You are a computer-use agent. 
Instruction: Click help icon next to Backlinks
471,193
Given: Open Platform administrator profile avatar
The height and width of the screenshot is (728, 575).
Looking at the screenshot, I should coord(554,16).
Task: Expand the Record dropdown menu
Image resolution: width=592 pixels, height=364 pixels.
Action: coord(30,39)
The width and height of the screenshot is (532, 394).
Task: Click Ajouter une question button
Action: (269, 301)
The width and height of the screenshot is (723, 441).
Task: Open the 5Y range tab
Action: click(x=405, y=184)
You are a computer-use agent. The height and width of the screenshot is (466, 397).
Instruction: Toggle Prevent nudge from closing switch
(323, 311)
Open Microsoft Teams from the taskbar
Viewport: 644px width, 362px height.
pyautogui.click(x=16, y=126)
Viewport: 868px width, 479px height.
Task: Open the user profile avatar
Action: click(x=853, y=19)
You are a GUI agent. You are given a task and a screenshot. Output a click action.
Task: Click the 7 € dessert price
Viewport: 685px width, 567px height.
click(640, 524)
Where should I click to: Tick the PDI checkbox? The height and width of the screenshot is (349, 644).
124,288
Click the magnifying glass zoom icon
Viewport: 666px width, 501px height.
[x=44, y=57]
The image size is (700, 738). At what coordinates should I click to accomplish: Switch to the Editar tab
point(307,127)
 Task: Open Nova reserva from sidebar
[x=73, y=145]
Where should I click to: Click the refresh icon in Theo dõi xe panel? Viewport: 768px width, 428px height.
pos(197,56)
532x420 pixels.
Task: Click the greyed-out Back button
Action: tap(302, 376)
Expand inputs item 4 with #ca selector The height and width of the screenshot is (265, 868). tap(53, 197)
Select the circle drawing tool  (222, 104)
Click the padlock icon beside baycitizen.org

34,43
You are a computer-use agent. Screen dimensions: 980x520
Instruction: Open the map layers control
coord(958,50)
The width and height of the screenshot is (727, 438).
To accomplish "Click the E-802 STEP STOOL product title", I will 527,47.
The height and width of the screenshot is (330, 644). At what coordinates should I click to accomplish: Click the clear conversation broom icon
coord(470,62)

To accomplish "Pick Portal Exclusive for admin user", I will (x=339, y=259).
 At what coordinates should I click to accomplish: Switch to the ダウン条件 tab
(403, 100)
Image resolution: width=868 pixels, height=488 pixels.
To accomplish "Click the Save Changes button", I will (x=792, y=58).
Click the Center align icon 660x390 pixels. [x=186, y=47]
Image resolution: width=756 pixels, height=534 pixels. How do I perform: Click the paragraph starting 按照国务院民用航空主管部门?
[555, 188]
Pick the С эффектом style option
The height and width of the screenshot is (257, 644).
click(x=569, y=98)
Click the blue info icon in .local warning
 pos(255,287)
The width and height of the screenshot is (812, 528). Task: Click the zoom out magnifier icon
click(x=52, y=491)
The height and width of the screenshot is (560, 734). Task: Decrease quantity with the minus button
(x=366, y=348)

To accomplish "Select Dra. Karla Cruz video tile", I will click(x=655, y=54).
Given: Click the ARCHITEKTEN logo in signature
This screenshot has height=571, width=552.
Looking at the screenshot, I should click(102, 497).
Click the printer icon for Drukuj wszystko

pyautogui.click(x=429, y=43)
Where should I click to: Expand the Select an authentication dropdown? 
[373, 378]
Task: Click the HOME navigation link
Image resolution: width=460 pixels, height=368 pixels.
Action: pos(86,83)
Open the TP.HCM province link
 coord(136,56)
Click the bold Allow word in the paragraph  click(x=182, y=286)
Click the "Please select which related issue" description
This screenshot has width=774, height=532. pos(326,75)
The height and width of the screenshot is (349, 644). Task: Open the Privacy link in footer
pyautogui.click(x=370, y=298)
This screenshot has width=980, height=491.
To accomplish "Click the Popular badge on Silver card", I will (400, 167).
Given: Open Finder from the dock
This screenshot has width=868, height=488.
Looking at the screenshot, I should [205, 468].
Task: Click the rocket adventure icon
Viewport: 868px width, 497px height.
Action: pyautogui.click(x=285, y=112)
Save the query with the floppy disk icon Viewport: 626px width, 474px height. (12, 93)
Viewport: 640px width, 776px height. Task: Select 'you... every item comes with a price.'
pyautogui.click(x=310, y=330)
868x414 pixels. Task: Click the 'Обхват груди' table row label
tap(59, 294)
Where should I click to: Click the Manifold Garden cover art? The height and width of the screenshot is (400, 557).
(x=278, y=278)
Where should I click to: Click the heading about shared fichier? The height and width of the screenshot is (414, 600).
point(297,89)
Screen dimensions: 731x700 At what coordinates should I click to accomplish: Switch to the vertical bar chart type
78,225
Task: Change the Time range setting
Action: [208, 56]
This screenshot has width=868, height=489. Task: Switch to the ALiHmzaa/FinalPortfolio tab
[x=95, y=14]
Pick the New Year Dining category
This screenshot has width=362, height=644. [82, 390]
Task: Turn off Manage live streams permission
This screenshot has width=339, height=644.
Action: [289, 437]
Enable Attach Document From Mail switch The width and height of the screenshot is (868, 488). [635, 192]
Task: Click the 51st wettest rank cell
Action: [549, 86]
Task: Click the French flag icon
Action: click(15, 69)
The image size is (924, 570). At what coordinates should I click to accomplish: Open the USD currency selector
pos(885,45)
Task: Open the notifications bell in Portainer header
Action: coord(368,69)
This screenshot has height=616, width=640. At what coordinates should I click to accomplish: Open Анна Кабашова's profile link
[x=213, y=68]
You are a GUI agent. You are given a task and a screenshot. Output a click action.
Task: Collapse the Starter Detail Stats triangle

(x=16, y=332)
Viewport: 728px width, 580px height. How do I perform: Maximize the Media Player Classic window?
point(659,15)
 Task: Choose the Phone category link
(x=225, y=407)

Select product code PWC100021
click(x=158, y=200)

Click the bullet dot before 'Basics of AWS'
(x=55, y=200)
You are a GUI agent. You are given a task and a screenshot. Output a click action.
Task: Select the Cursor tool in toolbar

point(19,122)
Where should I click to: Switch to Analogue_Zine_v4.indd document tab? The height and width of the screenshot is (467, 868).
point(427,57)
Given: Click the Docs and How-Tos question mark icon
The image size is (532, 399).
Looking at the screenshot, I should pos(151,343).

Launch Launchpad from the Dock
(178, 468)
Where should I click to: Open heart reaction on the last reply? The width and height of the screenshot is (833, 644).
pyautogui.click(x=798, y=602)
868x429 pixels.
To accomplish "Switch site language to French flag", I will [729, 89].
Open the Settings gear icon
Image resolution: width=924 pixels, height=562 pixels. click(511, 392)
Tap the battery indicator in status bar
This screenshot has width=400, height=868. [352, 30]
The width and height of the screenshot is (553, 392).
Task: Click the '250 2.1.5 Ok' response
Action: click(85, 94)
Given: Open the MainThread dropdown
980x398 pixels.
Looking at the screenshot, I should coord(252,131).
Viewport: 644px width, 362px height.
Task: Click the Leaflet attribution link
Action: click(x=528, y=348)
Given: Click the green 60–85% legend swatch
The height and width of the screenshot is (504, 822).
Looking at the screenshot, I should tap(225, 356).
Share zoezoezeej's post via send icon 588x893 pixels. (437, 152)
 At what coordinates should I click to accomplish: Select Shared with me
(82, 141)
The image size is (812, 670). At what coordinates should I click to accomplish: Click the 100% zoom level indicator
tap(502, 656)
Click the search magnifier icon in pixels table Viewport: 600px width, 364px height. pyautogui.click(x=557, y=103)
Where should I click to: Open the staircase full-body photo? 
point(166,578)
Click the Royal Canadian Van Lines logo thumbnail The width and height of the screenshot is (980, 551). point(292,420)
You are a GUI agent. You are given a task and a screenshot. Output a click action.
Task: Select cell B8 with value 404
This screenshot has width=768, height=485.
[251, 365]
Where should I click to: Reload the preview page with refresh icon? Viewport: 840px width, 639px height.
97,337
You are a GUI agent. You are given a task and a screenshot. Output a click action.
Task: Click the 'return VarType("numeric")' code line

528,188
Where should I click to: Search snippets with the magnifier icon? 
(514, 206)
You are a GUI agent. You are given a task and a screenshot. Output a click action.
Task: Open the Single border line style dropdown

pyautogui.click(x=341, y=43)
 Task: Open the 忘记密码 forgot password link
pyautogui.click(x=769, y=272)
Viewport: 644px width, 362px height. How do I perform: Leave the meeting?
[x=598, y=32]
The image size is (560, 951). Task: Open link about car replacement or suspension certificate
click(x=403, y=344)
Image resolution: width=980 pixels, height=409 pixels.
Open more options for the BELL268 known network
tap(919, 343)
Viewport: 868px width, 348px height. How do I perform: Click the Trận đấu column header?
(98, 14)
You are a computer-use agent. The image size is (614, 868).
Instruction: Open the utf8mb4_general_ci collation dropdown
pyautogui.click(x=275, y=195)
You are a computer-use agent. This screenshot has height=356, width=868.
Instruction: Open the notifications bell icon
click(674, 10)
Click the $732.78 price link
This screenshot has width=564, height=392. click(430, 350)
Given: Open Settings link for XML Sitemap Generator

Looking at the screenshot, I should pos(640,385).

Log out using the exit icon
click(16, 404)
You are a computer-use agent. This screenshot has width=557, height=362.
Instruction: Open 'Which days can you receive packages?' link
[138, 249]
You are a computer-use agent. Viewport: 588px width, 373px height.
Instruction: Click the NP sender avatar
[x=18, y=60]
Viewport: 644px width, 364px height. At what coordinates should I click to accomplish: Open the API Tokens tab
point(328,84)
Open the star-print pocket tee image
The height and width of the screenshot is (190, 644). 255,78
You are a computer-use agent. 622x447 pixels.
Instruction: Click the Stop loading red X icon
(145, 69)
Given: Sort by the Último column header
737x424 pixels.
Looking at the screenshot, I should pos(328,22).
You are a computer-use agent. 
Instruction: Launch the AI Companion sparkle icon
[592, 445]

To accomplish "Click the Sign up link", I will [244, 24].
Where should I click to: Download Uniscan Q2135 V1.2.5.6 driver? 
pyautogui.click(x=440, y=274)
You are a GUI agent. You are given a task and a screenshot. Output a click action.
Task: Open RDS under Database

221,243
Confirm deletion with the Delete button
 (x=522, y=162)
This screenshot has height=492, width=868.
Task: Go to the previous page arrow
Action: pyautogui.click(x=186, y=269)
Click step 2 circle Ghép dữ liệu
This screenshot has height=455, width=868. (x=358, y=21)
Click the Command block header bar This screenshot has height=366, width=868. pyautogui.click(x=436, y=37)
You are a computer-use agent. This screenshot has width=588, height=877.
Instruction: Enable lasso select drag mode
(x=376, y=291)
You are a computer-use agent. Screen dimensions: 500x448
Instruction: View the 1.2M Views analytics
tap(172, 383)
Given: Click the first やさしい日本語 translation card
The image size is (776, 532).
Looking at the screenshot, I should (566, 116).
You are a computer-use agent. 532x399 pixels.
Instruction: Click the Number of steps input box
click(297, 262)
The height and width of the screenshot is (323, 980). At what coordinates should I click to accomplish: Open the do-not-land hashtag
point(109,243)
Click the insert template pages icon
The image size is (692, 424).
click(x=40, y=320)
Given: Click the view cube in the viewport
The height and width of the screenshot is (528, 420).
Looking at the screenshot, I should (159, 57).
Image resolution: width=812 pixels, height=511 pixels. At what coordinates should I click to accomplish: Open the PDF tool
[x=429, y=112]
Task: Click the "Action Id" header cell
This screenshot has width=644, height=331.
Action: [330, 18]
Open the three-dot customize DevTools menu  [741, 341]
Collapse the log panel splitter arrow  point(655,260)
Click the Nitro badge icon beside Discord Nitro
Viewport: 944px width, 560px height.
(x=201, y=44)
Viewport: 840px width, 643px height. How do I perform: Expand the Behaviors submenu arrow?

============

Task requirements:
Tell how many lines of the data include the word "Save", and nothing else.

Answer section:
2